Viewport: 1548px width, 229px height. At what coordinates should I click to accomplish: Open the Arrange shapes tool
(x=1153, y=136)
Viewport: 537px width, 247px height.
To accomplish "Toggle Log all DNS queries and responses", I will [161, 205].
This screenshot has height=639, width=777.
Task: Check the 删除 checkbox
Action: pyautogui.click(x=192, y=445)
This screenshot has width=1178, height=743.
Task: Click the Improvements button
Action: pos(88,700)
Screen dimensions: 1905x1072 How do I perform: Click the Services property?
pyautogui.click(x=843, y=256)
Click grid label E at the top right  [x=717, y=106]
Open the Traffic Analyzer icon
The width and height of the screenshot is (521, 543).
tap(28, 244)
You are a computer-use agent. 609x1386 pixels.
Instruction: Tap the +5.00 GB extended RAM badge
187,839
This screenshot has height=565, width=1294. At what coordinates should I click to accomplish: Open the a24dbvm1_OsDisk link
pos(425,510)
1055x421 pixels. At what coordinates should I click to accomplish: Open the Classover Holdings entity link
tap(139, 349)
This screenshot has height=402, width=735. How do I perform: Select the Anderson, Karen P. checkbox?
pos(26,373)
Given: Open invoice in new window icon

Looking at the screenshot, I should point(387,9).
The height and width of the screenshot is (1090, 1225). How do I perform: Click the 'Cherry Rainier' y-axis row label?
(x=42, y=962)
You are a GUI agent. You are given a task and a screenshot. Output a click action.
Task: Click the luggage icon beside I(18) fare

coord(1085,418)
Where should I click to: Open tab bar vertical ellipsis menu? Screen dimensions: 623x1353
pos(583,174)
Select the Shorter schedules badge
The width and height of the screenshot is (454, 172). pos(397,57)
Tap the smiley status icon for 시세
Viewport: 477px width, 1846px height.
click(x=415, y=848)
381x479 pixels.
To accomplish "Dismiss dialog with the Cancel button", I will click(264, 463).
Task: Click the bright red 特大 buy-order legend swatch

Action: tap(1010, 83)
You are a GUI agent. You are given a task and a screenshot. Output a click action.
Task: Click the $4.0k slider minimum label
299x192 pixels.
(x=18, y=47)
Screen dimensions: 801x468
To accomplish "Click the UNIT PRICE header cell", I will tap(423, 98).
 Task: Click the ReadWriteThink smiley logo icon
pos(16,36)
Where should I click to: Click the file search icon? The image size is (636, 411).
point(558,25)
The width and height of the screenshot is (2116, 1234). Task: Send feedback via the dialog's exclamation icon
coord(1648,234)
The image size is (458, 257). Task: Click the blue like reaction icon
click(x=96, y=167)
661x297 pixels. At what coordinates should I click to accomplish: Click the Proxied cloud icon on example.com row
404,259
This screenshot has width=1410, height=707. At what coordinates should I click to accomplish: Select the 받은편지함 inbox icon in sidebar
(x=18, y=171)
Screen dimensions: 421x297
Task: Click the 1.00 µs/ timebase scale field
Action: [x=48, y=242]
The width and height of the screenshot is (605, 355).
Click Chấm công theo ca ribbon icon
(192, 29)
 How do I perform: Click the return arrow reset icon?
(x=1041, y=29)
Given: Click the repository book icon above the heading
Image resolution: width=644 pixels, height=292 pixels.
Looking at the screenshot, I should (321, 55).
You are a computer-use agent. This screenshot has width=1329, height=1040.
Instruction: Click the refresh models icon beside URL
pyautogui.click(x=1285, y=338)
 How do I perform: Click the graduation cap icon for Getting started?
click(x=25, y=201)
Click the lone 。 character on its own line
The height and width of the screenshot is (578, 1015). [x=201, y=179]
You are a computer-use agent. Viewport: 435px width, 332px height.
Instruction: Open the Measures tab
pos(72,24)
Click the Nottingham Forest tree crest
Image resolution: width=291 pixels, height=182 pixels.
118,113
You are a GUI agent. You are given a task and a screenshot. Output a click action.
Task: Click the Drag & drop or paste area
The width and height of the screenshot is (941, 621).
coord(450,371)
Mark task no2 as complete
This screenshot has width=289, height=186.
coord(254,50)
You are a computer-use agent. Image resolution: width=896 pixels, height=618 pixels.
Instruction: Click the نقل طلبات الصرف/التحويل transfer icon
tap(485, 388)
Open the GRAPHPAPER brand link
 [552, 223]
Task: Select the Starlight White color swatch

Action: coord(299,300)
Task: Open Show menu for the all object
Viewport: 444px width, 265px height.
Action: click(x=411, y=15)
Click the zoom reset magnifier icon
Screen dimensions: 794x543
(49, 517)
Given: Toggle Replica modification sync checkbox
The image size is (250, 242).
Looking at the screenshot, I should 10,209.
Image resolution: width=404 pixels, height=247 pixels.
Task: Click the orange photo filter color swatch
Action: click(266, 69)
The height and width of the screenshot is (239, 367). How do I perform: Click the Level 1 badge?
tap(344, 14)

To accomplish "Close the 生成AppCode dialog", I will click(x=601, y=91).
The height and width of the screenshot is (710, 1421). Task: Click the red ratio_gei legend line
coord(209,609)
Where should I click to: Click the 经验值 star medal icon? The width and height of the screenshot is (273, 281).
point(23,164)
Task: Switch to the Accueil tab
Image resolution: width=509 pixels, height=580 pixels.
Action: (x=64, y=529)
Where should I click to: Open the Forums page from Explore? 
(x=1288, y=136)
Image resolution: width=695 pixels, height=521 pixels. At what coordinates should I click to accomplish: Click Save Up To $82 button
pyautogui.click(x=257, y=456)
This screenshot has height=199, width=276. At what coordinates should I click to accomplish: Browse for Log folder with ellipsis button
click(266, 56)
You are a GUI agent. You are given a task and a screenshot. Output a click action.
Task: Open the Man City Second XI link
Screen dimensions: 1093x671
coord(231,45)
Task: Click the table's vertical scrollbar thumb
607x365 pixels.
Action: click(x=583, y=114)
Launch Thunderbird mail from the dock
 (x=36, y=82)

------------

DIRECTIVE:
Set down the listing above verbatim, beginning at the line that contains "The height and width of the screenshot is (1090, 1225)." and stopping after the line that contains "click(x=96, y=167)".

EXERCISE SOLUTION:
The height and width of the screenshot is (1090, 1225). How do I perform: Click the 'Cherry Rainier' y-axis row label?
(x=42, y=962)
You are a GUI agent. You are given a task and a screenshot. Output a click action.
Task: Click the luggage icon beside I(18) fare

coord(1085,418)
Where should I click to: Open tab bar vertical ellipsis menu? Screen dimensions: 623x1353
pos(583,174)
Select the Shorter schedules badge
The width and height of the screenshot is (454, 172). pos(397,57)
Tap the smiley status icon for 시세
Viewport: 477px width, 1846px height.
click(x=415, y=848)
381x479 pixels.
To accomplish "Dismiss dialog with the Cancel button", I will click(264, 463).
Task: Click the bright red 特大 buy-order legend swatch

Action: tap(1010, 83)
You are a GUI agent. You are given a task and a screenshot. Output a click action.
Task: Click the $4.0k slider minimum label
299x192 pixels.
(x=18, y=47)
Screen dimensions: 801x468
To accomplish "Click the UNIT PRICE header cell", I will tap(423, 98).
 Task: Click the ReadWriteThink smiley logo icon
pos(16,36)
Where should I click to: Click the file search icon? The image size is (636, 411).
point(558,25)
The width and height of the screenshot is (2116, 1234). Task: Send feedback via the dialog's exclamation icon
coord(1648,234)
The image size is (458, 257). Task: Click the blue like reaction icon
click(x=96, y=167)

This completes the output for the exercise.